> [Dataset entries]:
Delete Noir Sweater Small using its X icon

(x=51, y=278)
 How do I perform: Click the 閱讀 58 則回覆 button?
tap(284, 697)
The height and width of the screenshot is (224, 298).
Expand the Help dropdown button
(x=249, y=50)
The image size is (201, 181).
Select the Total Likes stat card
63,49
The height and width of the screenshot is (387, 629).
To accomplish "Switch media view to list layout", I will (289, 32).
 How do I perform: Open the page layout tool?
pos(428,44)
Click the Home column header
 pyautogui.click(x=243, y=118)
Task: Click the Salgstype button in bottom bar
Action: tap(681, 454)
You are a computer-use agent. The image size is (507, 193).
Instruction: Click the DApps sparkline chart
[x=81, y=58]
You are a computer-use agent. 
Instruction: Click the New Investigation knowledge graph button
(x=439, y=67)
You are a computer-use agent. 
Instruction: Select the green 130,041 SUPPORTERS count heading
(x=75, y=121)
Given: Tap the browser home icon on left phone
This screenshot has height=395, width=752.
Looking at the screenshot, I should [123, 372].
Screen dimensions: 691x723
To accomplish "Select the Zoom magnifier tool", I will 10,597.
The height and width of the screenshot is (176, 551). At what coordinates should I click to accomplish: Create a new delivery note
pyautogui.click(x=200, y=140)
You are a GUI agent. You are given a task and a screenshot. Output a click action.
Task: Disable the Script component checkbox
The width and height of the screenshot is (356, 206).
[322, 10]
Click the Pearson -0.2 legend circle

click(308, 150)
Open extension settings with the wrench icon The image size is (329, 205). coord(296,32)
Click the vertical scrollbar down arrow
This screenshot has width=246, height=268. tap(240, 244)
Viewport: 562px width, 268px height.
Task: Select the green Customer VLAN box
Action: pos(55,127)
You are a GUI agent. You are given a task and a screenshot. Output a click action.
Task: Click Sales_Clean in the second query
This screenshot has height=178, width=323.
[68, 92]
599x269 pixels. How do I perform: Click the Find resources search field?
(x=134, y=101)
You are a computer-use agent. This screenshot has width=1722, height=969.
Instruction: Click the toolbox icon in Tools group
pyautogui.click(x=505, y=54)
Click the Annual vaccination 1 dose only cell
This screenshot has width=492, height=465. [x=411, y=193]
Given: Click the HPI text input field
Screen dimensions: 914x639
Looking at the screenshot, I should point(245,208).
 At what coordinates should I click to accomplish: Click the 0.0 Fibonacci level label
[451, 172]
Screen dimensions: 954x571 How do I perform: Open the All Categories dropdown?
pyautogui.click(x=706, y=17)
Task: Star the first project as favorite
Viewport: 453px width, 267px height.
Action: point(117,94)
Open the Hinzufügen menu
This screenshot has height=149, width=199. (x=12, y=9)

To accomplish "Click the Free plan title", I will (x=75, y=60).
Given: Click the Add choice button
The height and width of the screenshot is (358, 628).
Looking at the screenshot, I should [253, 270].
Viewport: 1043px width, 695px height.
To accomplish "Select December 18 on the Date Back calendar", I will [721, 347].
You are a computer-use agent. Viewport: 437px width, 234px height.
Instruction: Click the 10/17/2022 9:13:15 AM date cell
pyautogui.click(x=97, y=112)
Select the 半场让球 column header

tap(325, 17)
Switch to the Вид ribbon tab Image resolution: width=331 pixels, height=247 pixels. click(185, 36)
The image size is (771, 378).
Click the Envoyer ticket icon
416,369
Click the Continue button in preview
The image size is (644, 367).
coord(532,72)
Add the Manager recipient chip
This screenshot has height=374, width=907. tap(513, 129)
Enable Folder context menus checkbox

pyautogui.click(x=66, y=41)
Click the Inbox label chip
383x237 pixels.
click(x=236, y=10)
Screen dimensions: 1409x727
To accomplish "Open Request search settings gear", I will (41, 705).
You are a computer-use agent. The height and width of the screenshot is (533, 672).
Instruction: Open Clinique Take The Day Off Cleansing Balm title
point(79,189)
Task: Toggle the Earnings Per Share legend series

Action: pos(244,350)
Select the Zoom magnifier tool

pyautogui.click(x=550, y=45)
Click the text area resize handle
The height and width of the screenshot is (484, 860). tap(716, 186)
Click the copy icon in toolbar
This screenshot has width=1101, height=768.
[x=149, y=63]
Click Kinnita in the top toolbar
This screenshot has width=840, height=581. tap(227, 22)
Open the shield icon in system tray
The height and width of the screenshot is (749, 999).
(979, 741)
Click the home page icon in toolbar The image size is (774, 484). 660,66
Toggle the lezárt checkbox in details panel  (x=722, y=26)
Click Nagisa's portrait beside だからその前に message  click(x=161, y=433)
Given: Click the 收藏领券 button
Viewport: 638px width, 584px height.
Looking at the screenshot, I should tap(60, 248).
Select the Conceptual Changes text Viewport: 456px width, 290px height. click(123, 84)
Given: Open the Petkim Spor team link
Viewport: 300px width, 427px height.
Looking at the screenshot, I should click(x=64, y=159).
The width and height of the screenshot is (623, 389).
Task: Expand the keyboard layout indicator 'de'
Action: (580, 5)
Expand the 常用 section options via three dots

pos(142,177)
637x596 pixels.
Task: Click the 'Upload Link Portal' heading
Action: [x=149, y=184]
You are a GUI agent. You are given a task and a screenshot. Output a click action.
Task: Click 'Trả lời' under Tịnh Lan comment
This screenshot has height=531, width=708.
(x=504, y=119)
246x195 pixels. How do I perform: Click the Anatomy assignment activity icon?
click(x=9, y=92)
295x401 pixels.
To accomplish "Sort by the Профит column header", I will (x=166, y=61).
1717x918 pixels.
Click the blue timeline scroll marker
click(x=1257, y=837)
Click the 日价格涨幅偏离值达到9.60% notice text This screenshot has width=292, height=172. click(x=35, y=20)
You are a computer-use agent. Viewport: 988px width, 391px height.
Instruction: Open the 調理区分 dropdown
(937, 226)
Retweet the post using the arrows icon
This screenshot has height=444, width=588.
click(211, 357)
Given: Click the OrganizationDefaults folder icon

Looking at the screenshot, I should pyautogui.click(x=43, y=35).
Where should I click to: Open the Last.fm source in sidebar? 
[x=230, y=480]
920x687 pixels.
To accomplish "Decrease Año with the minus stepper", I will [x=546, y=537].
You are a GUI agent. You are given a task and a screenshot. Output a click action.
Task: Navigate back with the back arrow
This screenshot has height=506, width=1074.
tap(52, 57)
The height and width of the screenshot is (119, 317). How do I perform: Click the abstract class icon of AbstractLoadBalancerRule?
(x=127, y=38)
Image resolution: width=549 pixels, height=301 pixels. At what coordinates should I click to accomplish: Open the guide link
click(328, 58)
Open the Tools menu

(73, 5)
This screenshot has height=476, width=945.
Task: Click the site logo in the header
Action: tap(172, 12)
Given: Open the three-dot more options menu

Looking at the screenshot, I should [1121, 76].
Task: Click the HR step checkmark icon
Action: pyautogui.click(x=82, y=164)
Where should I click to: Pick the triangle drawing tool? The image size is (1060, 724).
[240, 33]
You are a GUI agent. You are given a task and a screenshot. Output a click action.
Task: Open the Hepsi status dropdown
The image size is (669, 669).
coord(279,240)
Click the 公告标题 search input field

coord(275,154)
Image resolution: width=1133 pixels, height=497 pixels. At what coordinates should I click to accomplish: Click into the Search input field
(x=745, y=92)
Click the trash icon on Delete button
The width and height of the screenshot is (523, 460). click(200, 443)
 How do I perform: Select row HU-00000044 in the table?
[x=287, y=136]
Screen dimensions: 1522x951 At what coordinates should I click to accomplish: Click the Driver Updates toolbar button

> [TASK GOAL]:
Note every line of the entries in which "Switch" appears, and copy it down.

> [RESULT]:
To accomplish "Switch media view to list layout", I will (289, 32).
Switch to the Вид ribbon tab Image resolution: width=331 pixels, height=247 pixels. click(185, 36)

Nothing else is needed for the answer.